Blick in das trostlose Innere der ehemaligen Fabrik Marcus.
Foto: Conrads

Häuser statt Ruinen und Ölfässer

Abrissarbeiten auf dem ehemaligen Firmengelände an der Lilienstraße ruhen

(kgc). Seit Jahrzehnten steht die alte Fabrik der Firma Marcus an der Lilienstraße 18/20 mit einer Gesamtfläche von über 2.500 Quadratmetern leer. Früher wurden hier Gewindeschrauben für Eisenbahnschwellen hergestellt und wiederaufbereitet, Die billigere Konkurrenz in Osteuropa machte die Geschäfte kaputt, das Ronsdorfer Unternehmen gab auf. Seitdem verfällt die Gewerbebrache zusehends, die leere Hülle ist zur Ruine verkommen.
Während zwei Wohnhäuser, die früher als Wohnungen, Büros und Sozialräume dienten, den traurigen Anblick etwas kaschieren, wird das Ausmaß beim Blick vom ehemaligen Verbindungsweg zum Mohrhennsberg deutlich: Teilabriss, eingeschlagene Scheiben, ein zerstörtes, einsturzgefährdetes Dach. Die Zäune reichen nicht aus, um spielenden Kindern den natürlich verbotenen Weg auf das Grundstück zu versperren.
2004 brannte es in der Fabrik, die Freiwillige Feuerwehr Ronsdorf musste anrücken. Gegenwärtig lagern dort angeblich in einem garagenähnlichen Raum (halb-) volle Benzinkanister, im Hauptbereich der Ruine ein mehrere 100 Liter großes Fass mit Altöl.

Bauaufsicht kontrolliert

Die Stadtverwaltung teilt mit, dass für die Fabrikanlage bereits im September 2005 eine Abbruchgenehmigung erteilt wurde. Im Vorgriff auf die geplante Gesamtbaumaßnahme und zur Sicherung des Grundstücks wurden Teile der Hallendächer entfernt. Das Objekt wird turnusmäßig von der Bauaufsicht kontrolliert. Vereinzelte Sicherungsmaßnahmen der Baustelle wurden umgesetzt. Zurzeit ruhen alle Arbeiten. Markus Bien vom städtischen Presseamt: „Leider kommt es immer wieder dazu, dass Kinder sich unbefugten Zutritt verschaffen.
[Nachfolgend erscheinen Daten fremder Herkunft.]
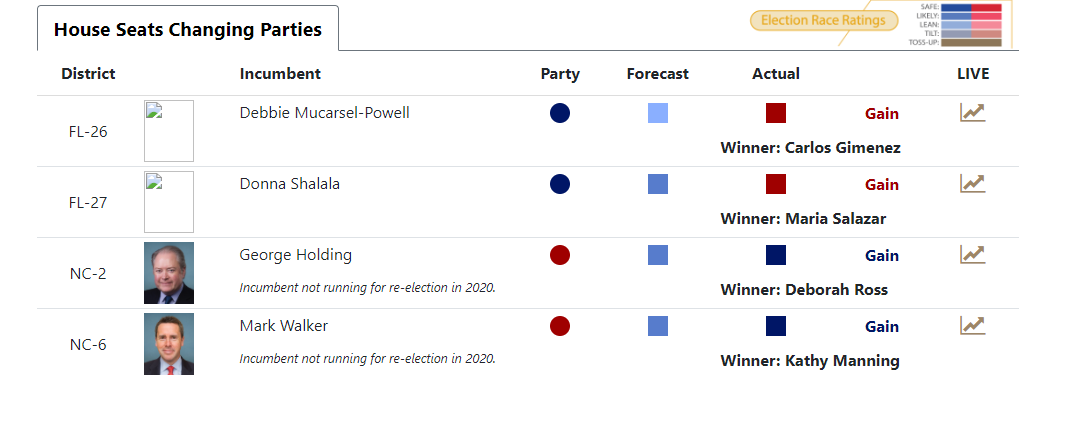Select the House Seats Changing Parties tab

click(188, 30)
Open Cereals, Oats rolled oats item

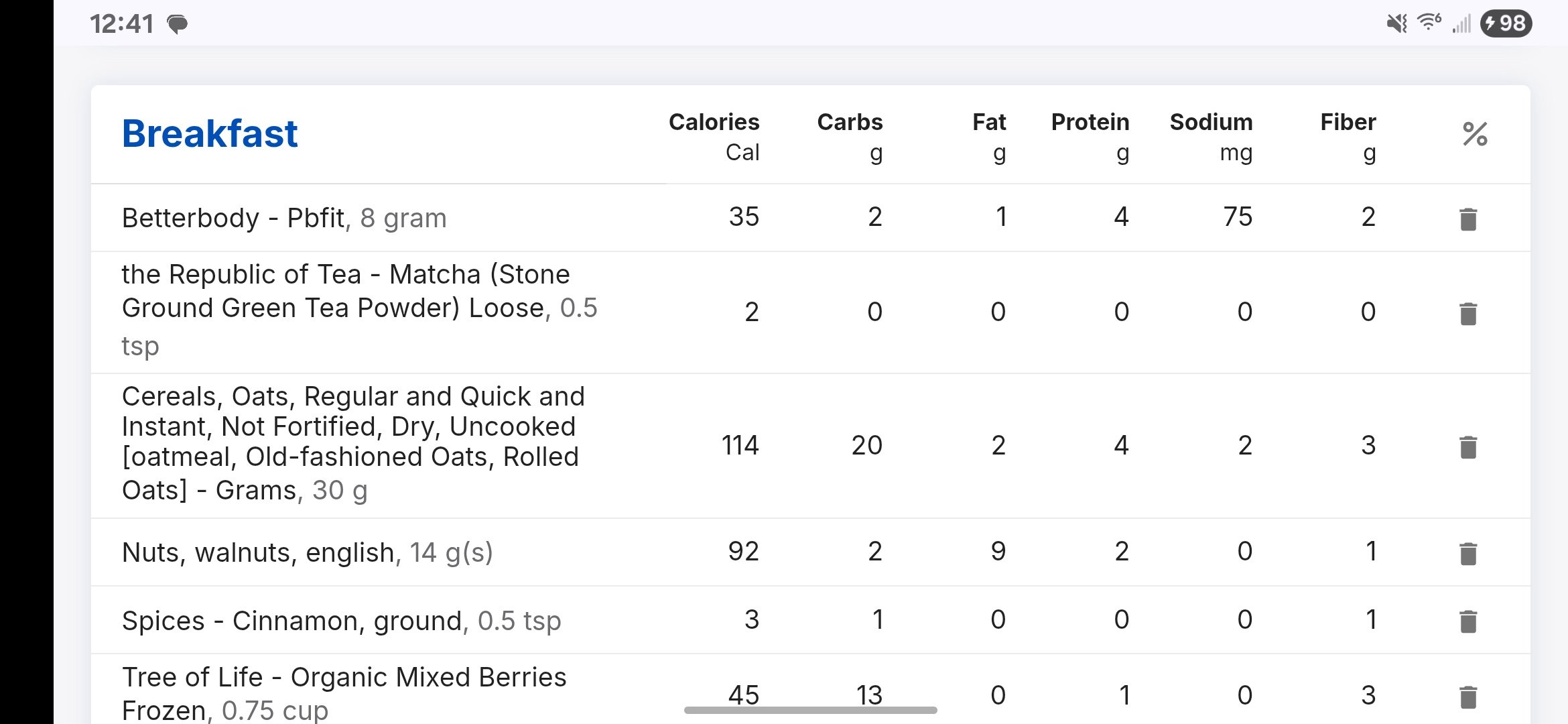pos(353,444)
Daher bleibt uns nur die Möglichkeit, die vorhandenen Sicherungsmaßnahmen in kürzeren Abständen zu kontrollieren und, soweit erforderlich, vom Eigentümer erneuern zu lassen. Wenn die Abbrucharbeiten, wie geplant, in 2010 fortgeführt werden, sind diese entsprechend einem vorliegendem Entsorgungskonzept mit Gefährdungsabschätzung durchzuführen und werden gutachterlich begleitet.“
Nach Abbruch der Hallen sollen die Freiflächen und angrenzende Flurstücke zum abgebrochenen Pfarrsaal der katholischen Gemeinde St. Joseph mit Wohnungen bebaut werden, die sich in ihrer Art der Umgebung anpassen. Entsprechende Bauanträge liegen vor. Die Flurstücke werden neu parzelliert und von der Lilien- und Marktstraße aus erschlossen.